Per-round Certified State

In each consensus round, one of the nodes in the subnet proposes a new block. The nodes in the subnet execute the consensus protocol to finalize one block per consensus round. Finalized blocks are passed onto the message routing layer. Message routing layer routes each message in the block into the appropriate input queue of the target canister.

For each canister C running on a subnet, there are several input queues. There is one input queue specifically for ingress messages (sent by the external users) to C. For each other canister C′, with whom C communicates, there is one input queue. This input queue is used to store cross-subnet messages received from canister C'. In each round, the execution layer will consume some of the inputs in these queues, update the replicated state of the relevant canisters, and place outputs in ingress history and various output queues. Ingress history is used store the responses generated by the canister on processing ingress messages. For each canister C running on a subnet, there are several output queues. For each other canister C′, with whom C communicates, there is one output queue. This output queue is used to store cross-subnet messages to be sent from C to C'.

After the round, each node in the subnet stores some relevant information related to the round execution in a tree structure as shown below. The execution layer is designed to execute all the canisters deterministically. Therefore, each node in the subnet should independently create at the same tree. Each node then create a Merkle tree by hashing the below tree, sign the root hash using their threshold signing key, and broadcast their signature share to rest of the nodes in the subnet. On receiving the signature shares from peers, each node then combines the signature shares to create a signature of the root hash. We now consider the tree as certified by the nodes in the subnet. The below state tree along with its signature is called Per-round certified state. The process of certificate creation can be found in the interface spec. The per-round state tree is also known as the system state tree.

Per-round certified state.png

In the above per-round state tree, the internal nodes store a label and are represented by rectangles. The leaves contain data and are represented with rounded boxes. In the per-round state tree, we store the following information.

  • Time - Height of the blockchain for which the tree is generated.
  • Metadata - Metadata of the subnet.
  • Canister - For each canister running on the subnet, we store its certified state, module hash, controllers and metadata.
    • Controllers - Each canister can have a (possibly empty) list of controllers. A controller of a canister has the ability to upgrade, stop or delete the canister.
    • Module hash - Each canister runs a Web Assembly (WASM) module. Module hash is the hash of the module.
    • Metadata - Metadata contains a bunch of key-value pairs. When a WASM module is installed into the canister, the blockchain nodes look into the "Custom Section" of the WASM module and place that data as metadata of the canister. The most common use cases of metadata are to store the candid interface of the canister and git repository link of the canister code.
★ ★ ★ ★
(Required work):
1/ Please reproduce the per-round certified state text from "Per-round certified state.png" up to and including "of the subnet.".
2/ Answer these from the per-round certified state text:
(a) Which layer routes each message in a finalized block into the input queue of the target canister?
(b) What does ingress history store?
(c) What can a controller of a canister do to that canister?
The material that comes after this sentence has no role in any task.

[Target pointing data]
★ ★ ★ ★
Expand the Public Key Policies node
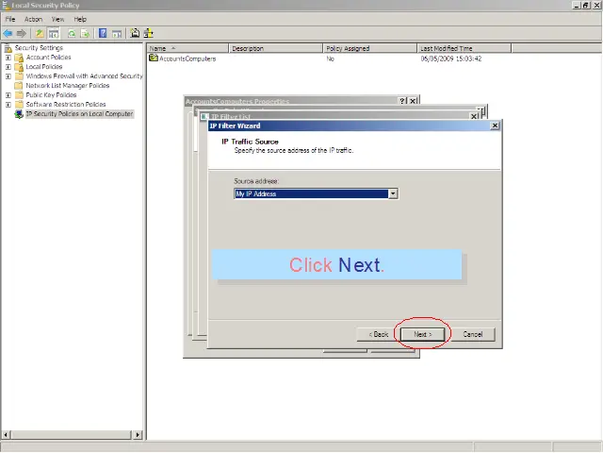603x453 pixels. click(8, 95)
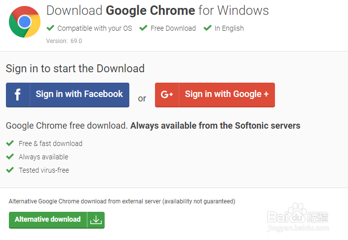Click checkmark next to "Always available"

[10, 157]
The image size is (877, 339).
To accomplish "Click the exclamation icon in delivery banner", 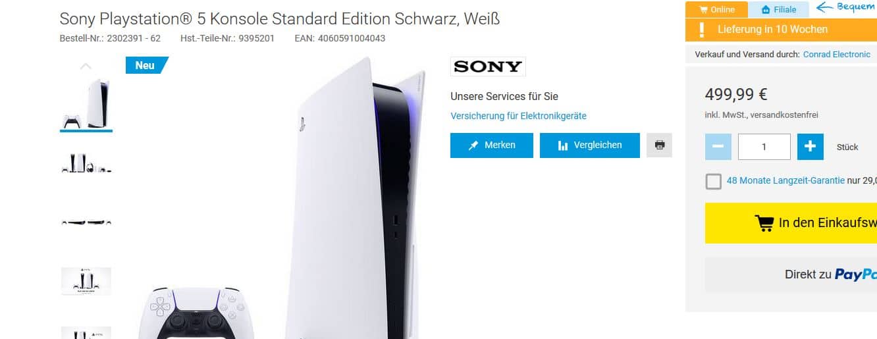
★ ★ ★ ★
(List of solutions):
1/
Per-round certified state.png

In the above per-round state tree, the internal nodes store a label and are represented by rectangles. The leaves contain data and are represented with rounded boxes. In the per-round state tree, we store the following information.

  • Time - Height of the blockchain for which the tree is generated.
  • Metadata - Metadata of the subnet.

2/
(a) The message routing layer.
(b) The responses the canister generates when it processes ingress messages.
(c) Upgrade, stop or delete it.